### The task
Beginning with the line that holds "Click the cros-guest-tools.noarch" and ending with the last line below, please copy every line exactly, add nothing, and leave out the pictures.

### Material to process
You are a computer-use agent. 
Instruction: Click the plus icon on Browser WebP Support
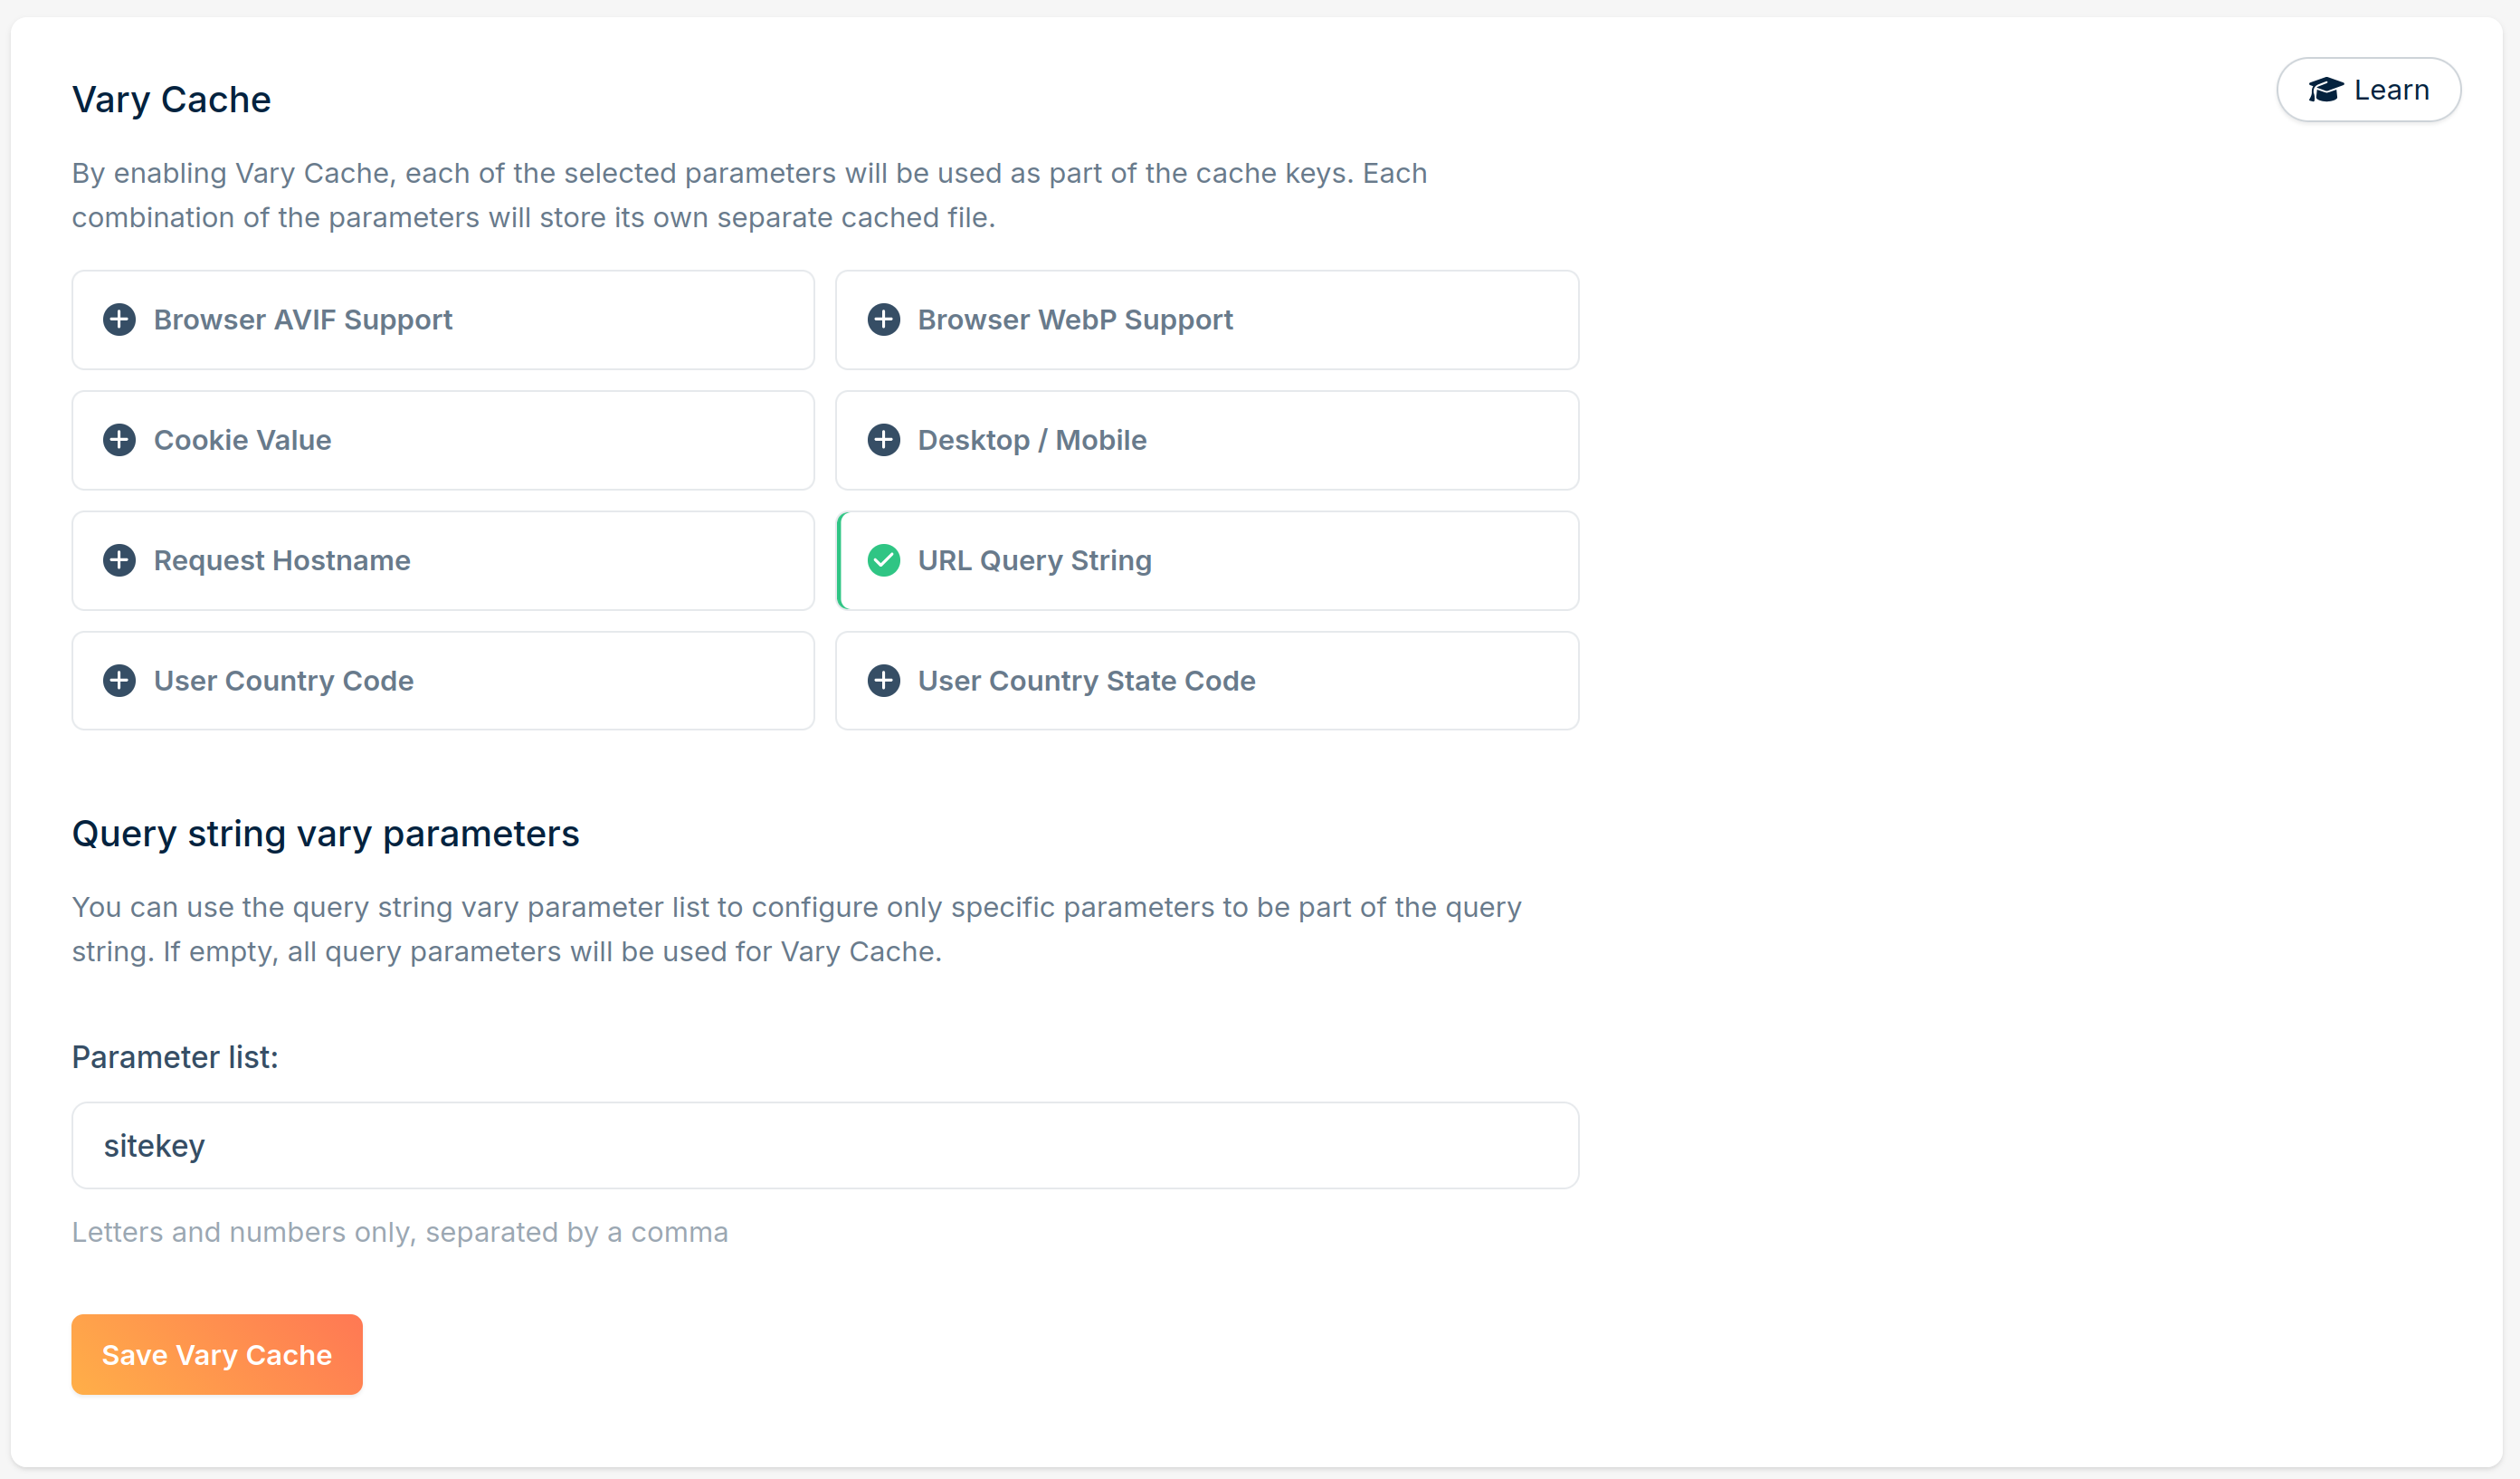click(x=884, y=319)
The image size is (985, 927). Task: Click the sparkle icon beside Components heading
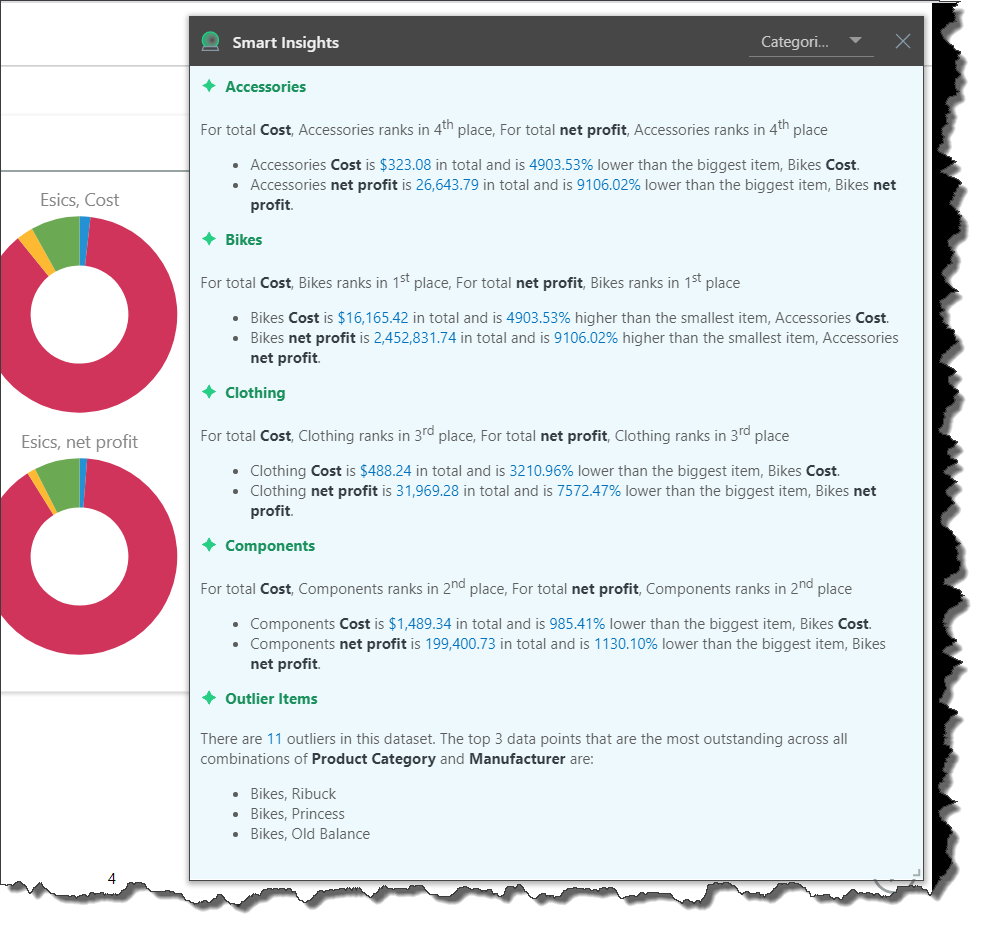tap(208, 545)
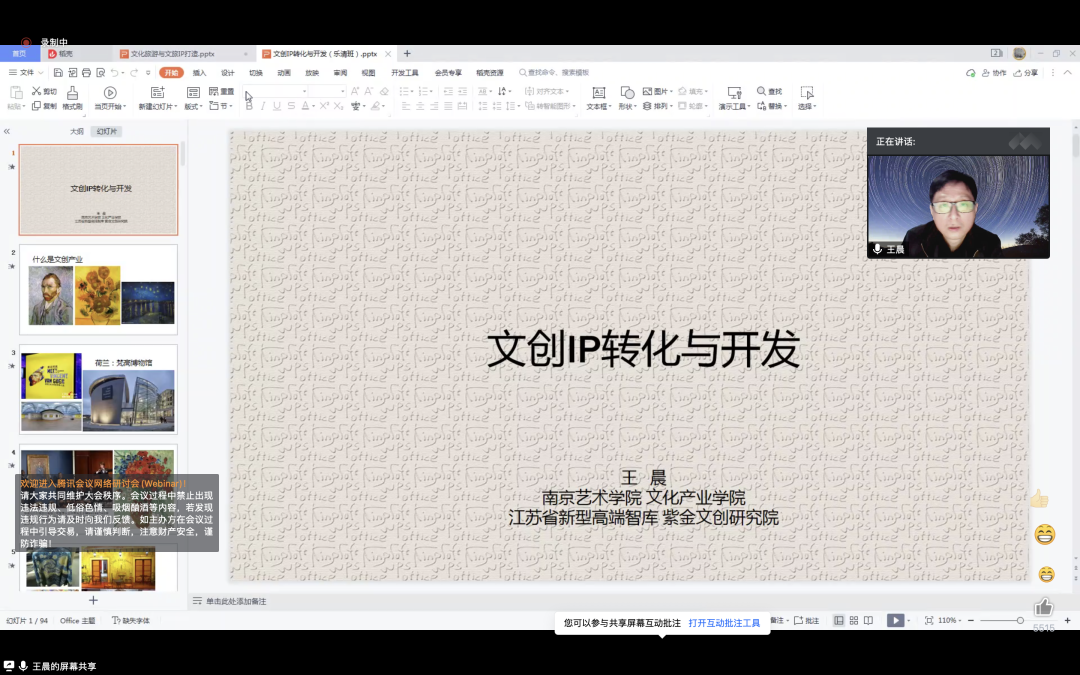The image size is (1080, 675).
Task: Toggle bold text formatting
Action: tap(249, 105)
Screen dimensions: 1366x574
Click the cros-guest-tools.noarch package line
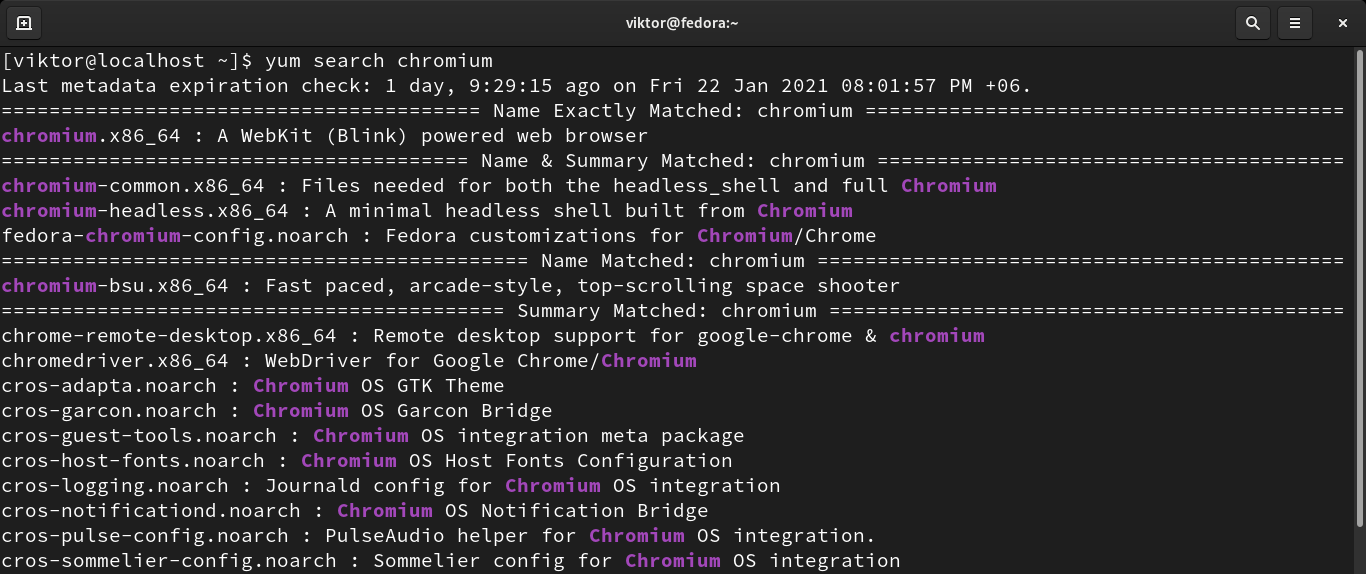pyautogui.click(x=139, y=436)
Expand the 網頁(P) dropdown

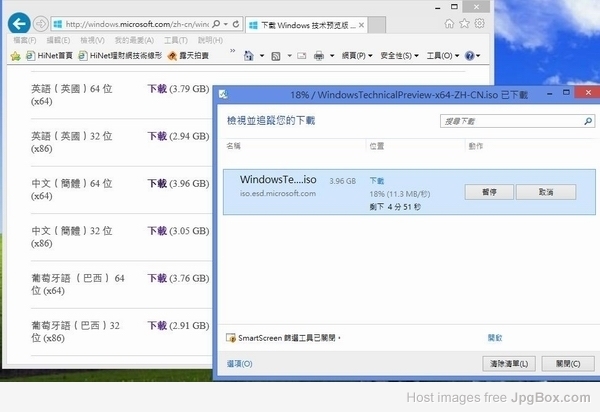pyautogui.click(x=356, y=56)
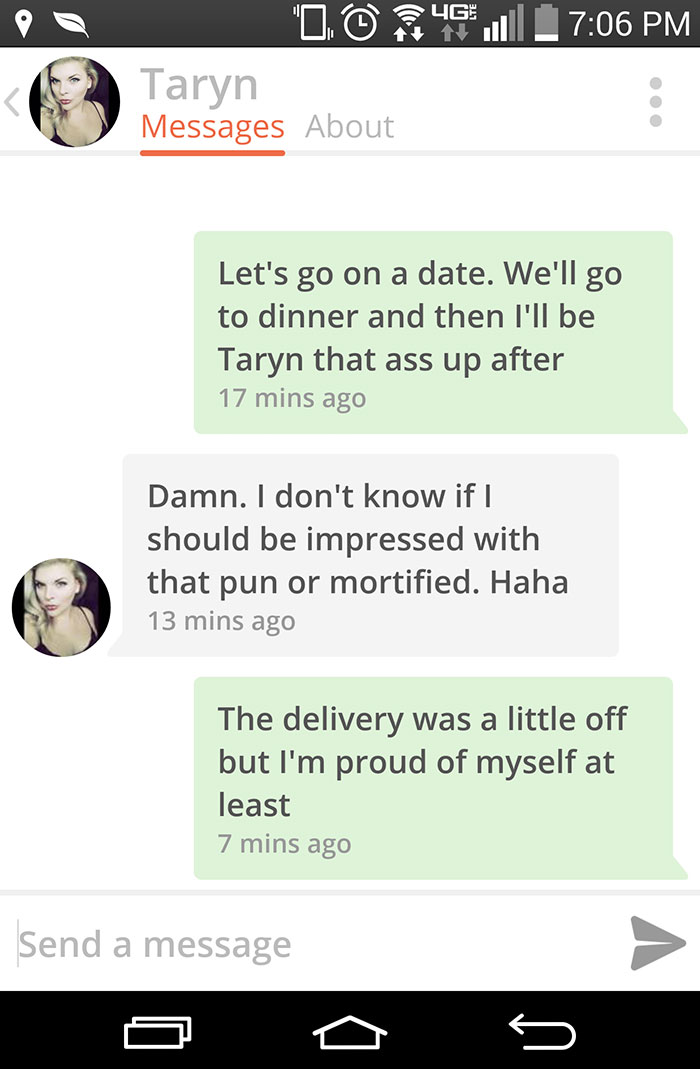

### Response
Click the cros-guest-tools.noarch package line
pyautogui.click(x=139, y=436)
Expand the 網頁(P) dropdown

pyautogui.click(x=356, y=56)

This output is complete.